While his job continues for now, Mr Dorji says he couldn't afford to travel to his home of Bhutan if he were to lose his job.
On Sunday Treasurer Josh Frydenberg continued the Prime Minister's message that workers on temporary visas should go home if they couldn't afford to support themselves after losing work.
"We do our best, but when we heard this statement, we thought this is really different. I feel very isolated by this statement," Mr Dorji said.
Having lived and studied in Australia for more than five years, Mr Dorji said he and many other international workers feel they have contributed to Australia, both culturally and financially through taxes and the international education sector.
Despite the push from unions like United Workers Union, which represent Mr Dorji, the treasurer on Sunday said the $130 billion JobKeeper program will only be changed if there are unforseen issues with implementation.
The landmark legislation passed on Wednesday gave Mr Frydenberg the power to change elements of the program without calling Parliament back to pass amendments, but those powers wouldn't be used to add more casual workers or those on temporary visas, he said.
More than a million casual workers who have been with their employers for less than 12 months, and more than 2 million workers on temporary visas aren't included in the program, and every million workers added to the scheme would cost an extra $18 billion, Mr Frydenberg said.

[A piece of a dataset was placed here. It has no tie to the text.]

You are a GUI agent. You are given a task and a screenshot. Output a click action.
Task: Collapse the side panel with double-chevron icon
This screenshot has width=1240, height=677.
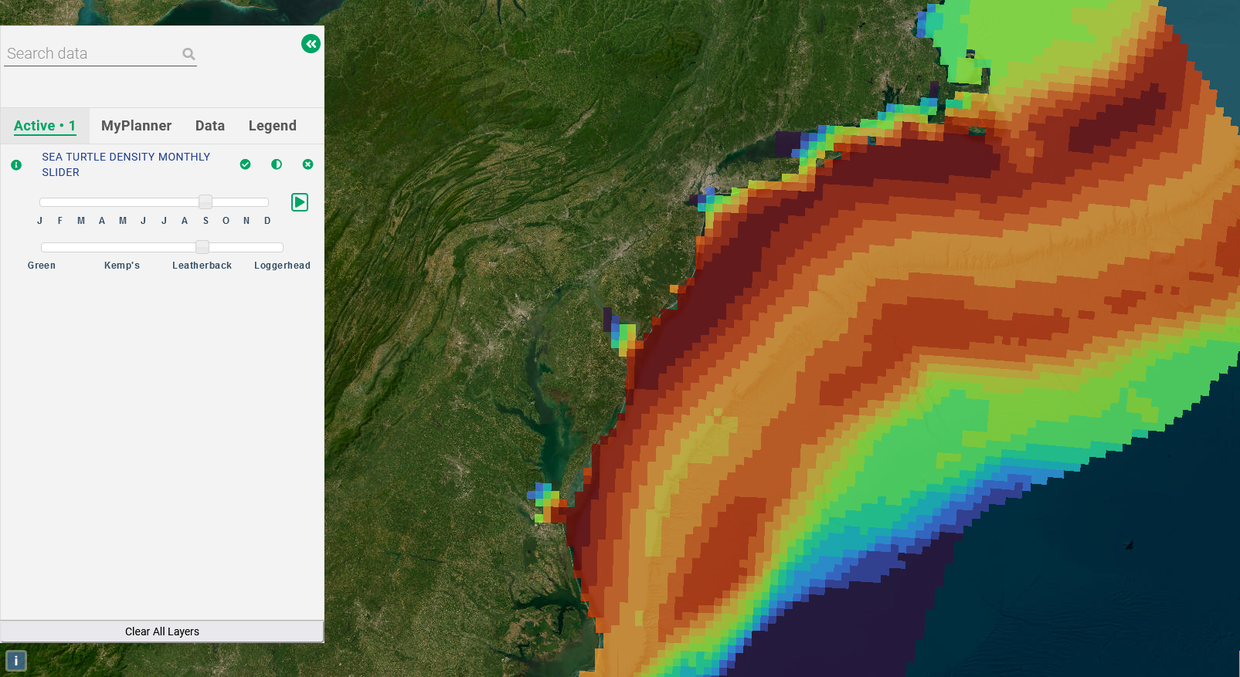coord(310,44)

"There is a power to amend the rules due to unforeseen circumstances," Mr Frydenberg said on ABC's Insiders program.
"The reason why this power was created is because the size of the program ... $130 billion - it is unprecedented in scale and scope. But also because the Parliament is not sitting on its normal schedule. We have no plans to change the rules. We want to implement the program as passed through the Parliament."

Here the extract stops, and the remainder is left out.